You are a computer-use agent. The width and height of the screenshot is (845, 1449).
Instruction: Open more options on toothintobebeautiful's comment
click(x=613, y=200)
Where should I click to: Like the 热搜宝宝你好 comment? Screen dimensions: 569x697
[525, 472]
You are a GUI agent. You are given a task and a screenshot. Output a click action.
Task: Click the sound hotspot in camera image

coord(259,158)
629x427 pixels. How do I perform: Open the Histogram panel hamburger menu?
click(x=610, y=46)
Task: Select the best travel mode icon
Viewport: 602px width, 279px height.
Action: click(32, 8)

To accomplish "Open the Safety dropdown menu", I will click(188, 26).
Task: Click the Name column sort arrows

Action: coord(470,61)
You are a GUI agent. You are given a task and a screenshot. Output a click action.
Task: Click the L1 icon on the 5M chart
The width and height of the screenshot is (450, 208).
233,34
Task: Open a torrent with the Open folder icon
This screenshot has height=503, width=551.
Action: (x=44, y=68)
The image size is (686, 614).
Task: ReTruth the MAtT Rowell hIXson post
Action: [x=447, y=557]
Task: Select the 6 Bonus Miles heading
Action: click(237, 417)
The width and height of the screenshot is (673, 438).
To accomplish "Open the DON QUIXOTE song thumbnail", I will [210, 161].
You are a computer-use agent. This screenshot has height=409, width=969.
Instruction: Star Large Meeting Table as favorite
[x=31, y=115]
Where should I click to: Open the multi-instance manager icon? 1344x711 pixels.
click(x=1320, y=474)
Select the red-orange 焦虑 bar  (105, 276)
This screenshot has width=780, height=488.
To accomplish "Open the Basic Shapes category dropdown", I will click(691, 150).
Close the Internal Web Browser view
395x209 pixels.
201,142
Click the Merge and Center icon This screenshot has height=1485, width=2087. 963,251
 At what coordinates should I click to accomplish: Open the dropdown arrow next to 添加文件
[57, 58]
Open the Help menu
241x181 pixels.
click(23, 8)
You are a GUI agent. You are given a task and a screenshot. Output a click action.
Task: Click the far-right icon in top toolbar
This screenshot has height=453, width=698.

____

Reproduce the items from the line containing "Click the Merge" through the end of the items, with their requests, shifting every coordinate in the answers by adding 113 to each number.

- [EXERCISE RESULT]
Click the Merge and Center icon This screenshot has height=1485, width=2087. 1076,364
 At what coordinates should I click to accomplish: Open the dropdown arrow next to 添加文件
[170, 171]
Open the Help menu
241x181 pixels.
click(136, 121)
You are a GUI agent. You are given a task and a screenshot. Output a click action.
Task: Click the far-right icon in top toolbar
This screenshot has height=453, width=698.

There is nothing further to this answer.